Ari Lax: I sure hope Fiction by now. Listen, there are only so many weeks in a row a deck can keep Top 8ing events and you can afford to disrespect it. I certainly made some “Top 18 decklist” jokes about Eldrazi Tron when it finished 17th and 18th at SCG Louisville.

That was two full months ago. If you didn’t notice when the deck made Top 8 at Grand Prix Dallas-Fort Worth despite Bridge from Below, or when it had a bunch of copies in back-to-back Modern Challenge Top 8s, or when it went 8-0 in the MOCS monthly, or when it won the SCG Worcester Modern Classic, this last weekend’s two copies in the Top 8 of SCG Philadelphia was probably too late to change your mind.

At this point, if you weren’t taking Eldrazi Tron seriously three weeks ago, you may as well be waking up from a coma. Sit down and let someone else tell you what you missed in two huge sets for Modern.

5. Wrenn and Six and Seasoned Pyromancer have transformed Jund from a poor choice in Modern to a Tier 1 deck and a great choice for Mythic Championship IV and SCG Columbus.

Sam Black: Factish. Really, whatever transformation has happened for Jund is almost all Wrenn and Six and Seasoned Pyromancer might just be along for the ride. I don’t enough know if it’s a better upgrade than something like Plague Engineer. Also, only monsters play Jund, so it’s a horrible choice.

That said, Wrenn and Six is fantastic in Jund, answering a wide variety of threats, offering far more reliable card advantage than Dark Confidant, pairing excellently with Liliana of the Veil, and threatening a devastating ultimate.
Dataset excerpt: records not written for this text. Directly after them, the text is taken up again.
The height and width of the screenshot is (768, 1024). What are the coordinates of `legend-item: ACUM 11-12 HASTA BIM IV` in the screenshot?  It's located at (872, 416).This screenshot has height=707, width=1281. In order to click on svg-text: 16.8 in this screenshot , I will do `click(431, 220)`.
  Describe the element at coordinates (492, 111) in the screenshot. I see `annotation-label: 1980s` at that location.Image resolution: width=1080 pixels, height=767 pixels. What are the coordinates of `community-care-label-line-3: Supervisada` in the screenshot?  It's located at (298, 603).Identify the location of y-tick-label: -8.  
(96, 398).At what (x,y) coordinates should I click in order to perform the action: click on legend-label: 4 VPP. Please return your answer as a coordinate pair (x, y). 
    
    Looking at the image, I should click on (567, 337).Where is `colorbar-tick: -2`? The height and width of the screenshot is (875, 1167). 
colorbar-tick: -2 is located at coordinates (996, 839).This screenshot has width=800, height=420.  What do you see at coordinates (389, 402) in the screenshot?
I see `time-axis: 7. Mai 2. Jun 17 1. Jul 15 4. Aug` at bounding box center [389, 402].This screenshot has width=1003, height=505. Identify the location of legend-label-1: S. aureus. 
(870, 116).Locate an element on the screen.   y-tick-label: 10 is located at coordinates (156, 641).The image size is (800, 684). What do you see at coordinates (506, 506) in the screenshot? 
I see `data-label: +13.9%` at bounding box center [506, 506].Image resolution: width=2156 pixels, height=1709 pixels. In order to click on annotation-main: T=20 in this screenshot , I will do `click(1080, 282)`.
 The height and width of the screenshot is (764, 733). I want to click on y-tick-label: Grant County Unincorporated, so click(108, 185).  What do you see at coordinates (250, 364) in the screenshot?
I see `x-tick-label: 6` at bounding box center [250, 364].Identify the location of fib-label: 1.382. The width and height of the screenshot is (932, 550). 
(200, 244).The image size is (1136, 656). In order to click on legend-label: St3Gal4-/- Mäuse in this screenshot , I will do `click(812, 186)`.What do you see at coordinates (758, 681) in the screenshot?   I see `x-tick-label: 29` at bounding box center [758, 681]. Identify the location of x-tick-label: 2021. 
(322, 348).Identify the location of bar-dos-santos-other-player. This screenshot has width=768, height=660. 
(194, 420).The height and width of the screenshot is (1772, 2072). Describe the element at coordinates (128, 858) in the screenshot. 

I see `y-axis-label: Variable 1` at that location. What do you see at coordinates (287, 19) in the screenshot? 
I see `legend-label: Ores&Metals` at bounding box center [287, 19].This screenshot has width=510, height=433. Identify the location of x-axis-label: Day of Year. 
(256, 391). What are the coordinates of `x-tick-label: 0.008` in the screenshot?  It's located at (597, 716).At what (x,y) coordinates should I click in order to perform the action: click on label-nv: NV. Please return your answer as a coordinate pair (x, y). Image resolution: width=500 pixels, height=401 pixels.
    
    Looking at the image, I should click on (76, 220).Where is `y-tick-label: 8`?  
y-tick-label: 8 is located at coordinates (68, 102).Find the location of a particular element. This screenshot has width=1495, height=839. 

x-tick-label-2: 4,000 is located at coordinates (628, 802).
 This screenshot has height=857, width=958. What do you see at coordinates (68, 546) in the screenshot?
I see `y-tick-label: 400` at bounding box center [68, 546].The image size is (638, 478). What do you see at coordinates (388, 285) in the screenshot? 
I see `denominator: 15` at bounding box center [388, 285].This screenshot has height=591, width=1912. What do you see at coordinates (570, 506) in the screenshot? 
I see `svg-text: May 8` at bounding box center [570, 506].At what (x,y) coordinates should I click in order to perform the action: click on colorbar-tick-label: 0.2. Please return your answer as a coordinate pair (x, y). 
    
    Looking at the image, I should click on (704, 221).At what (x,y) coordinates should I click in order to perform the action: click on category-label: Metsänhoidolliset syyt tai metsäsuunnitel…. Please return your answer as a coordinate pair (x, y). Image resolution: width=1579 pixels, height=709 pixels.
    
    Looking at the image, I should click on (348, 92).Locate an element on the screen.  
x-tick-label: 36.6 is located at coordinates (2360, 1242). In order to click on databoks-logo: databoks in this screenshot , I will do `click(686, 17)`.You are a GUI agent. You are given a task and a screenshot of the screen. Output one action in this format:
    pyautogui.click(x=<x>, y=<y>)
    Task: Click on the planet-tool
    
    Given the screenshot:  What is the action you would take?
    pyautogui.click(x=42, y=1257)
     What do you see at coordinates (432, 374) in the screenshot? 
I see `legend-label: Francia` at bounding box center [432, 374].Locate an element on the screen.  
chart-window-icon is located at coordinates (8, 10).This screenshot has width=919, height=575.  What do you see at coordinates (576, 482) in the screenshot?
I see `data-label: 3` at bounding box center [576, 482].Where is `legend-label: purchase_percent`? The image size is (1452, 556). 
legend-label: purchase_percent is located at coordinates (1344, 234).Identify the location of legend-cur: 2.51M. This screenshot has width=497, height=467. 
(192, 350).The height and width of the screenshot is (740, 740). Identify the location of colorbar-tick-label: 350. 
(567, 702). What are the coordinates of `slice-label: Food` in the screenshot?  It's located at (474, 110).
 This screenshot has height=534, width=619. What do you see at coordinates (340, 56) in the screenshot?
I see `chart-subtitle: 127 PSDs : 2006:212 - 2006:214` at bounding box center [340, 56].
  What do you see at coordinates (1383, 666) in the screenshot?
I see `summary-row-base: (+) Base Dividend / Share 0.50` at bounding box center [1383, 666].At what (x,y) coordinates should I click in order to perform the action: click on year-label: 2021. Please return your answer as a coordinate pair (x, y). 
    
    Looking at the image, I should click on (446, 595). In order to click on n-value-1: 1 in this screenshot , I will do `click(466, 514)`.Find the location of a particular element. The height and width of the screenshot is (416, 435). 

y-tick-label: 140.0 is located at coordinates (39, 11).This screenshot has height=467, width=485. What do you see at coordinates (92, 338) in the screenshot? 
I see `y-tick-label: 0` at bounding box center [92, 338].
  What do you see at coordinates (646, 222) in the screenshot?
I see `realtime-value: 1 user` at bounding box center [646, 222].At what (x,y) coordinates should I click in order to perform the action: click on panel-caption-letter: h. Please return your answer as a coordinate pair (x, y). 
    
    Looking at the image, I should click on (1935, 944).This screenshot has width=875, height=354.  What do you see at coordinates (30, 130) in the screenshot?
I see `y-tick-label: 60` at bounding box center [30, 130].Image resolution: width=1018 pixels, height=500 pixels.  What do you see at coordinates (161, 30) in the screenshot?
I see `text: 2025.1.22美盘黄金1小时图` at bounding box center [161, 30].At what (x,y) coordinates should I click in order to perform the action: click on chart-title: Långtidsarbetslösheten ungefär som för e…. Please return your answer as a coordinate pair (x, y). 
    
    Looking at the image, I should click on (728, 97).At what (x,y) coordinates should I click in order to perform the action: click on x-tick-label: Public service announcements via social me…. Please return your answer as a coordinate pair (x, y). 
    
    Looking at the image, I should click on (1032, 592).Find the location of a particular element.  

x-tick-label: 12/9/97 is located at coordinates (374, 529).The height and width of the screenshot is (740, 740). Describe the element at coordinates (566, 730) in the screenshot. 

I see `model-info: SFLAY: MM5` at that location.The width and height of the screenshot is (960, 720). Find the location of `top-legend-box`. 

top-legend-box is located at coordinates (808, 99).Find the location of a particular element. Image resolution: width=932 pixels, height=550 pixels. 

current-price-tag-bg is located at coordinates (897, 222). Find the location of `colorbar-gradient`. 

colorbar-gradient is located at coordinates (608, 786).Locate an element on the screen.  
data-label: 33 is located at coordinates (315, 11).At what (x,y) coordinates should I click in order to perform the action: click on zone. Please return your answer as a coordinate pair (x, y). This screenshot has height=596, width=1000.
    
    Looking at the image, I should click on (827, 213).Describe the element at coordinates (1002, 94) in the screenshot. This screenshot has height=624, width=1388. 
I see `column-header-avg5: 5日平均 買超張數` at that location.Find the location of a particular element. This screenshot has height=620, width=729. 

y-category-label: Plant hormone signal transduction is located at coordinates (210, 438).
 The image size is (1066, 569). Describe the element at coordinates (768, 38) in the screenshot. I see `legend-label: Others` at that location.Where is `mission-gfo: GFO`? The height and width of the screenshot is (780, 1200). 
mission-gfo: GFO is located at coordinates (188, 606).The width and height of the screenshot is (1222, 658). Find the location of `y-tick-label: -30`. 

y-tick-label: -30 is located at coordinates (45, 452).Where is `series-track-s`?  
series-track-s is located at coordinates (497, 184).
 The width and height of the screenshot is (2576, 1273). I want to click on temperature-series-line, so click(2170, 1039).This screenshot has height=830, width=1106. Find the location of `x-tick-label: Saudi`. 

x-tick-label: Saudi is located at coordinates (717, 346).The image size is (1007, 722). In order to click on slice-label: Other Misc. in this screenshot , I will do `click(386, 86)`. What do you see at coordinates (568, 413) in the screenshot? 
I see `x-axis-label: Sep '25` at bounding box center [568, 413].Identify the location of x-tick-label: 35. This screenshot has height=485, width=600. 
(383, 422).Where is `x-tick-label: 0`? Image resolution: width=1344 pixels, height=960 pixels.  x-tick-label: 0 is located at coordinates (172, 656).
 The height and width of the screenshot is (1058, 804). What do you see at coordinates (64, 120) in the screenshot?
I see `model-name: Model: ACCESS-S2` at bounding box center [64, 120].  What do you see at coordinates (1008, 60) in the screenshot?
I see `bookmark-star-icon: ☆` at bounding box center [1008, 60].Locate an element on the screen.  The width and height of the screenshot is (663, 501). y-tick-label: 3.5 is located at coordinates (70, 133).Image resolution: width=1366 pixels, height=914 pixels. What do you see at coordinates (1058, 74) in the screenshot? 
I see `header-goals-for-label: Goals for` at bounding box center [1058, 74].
I do expect it to prove itself among a realistic top tier of Modern decks, where it certainly wasn’t before.

Ari Lax: Fiction / Opinion. (CEDitor’s Note: Ari’s outright refusal to follow the rules never ceases to amaze me.)Calling Jund a Tier 1 deck is a hard fiction. Modern Horizons printed three very specific exploits for the deck: Wrenn and Six, Seasoned Pyromancer, and Plague Engineer. Not one inherently flips the matchups Jund needed heavy sideboard commitment for already, and the problem with Jund was always that it was 55% against the decks it could beat, and only 55% against the six decks it couldn’t beat if it showed up with the right five sideboard cards for them. What these cards do is push some specific matchups Jund was sliding down to 40% in back up to 60% matchups.